| EXERCISE DESCRIPTION |
Output exactly, in the material below, the lines from the one with "Task: Click the red error icon in alert" through the one with "Click the status". Omit all pictures.

| INPUT |
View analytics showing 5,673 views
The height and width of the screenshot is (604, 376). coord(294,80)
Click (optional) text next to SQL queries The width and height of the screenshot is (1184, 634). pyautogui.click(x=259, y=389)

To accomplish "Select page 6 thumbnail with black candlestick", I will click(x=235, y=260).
...
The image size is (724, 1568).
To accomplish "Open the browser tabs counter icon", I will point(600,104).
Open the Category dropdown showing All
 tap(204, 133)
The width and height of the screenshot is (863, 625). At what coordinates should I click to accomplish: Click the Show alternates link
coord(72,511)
---
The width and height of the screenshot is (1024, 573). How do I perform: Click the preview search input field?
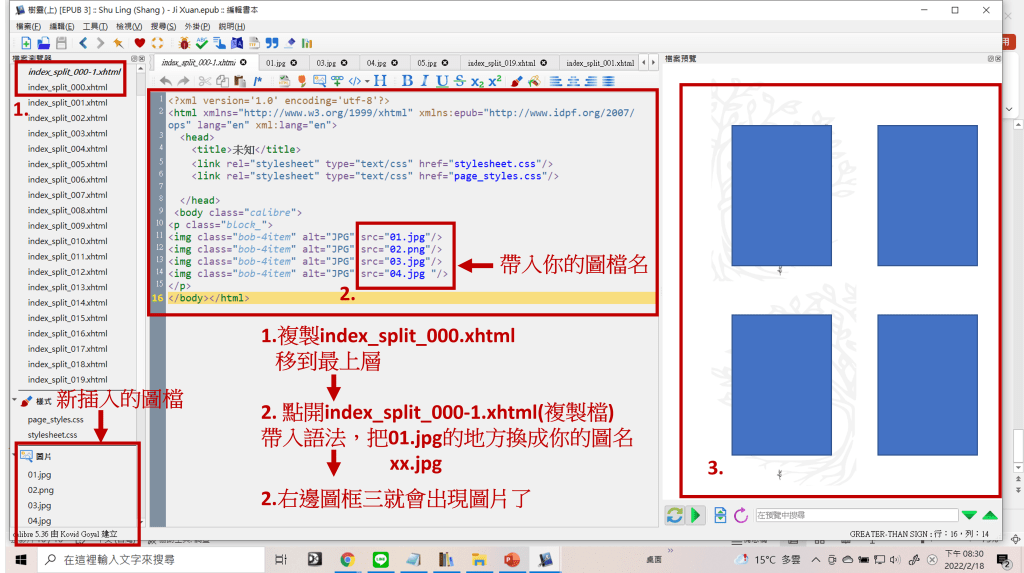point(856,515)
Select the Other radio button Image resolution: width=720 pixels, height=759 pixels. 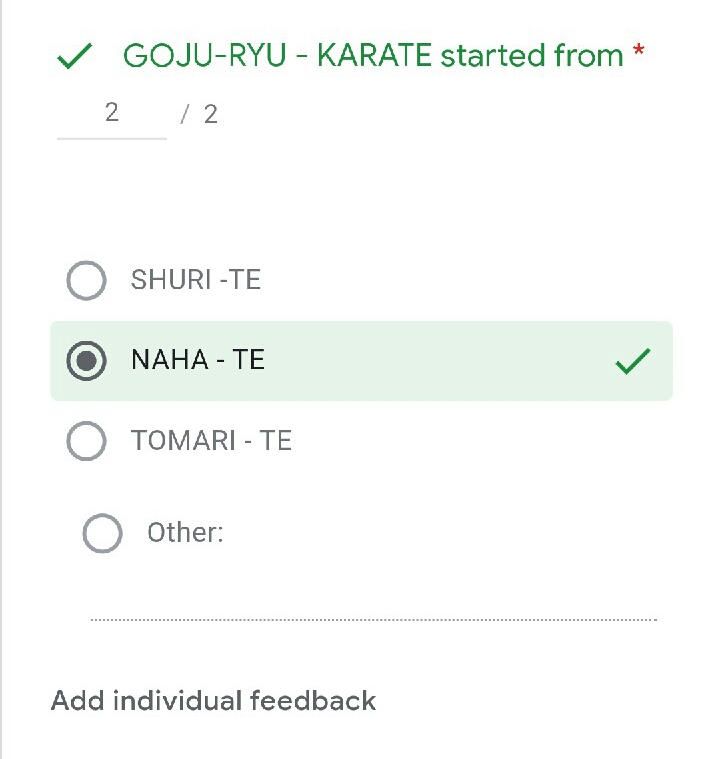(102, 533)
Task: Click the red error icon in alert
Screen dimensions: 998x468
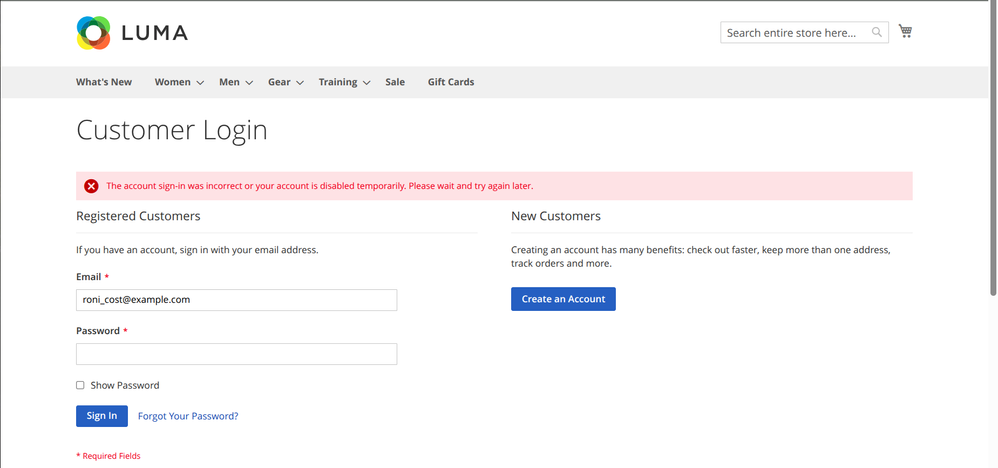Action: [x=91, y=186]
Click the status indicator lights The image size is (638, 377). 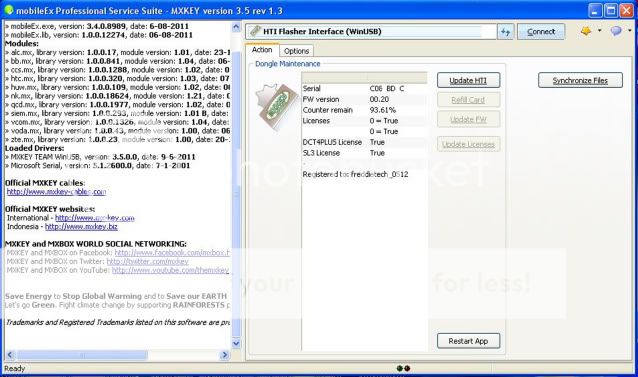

| ANSWER AREA |
Task: Click the red error icon in alert
Screen dimensions: 998x468
Action: [x=91, y=186]
Click the status indicator lights The image size is (638, 377). 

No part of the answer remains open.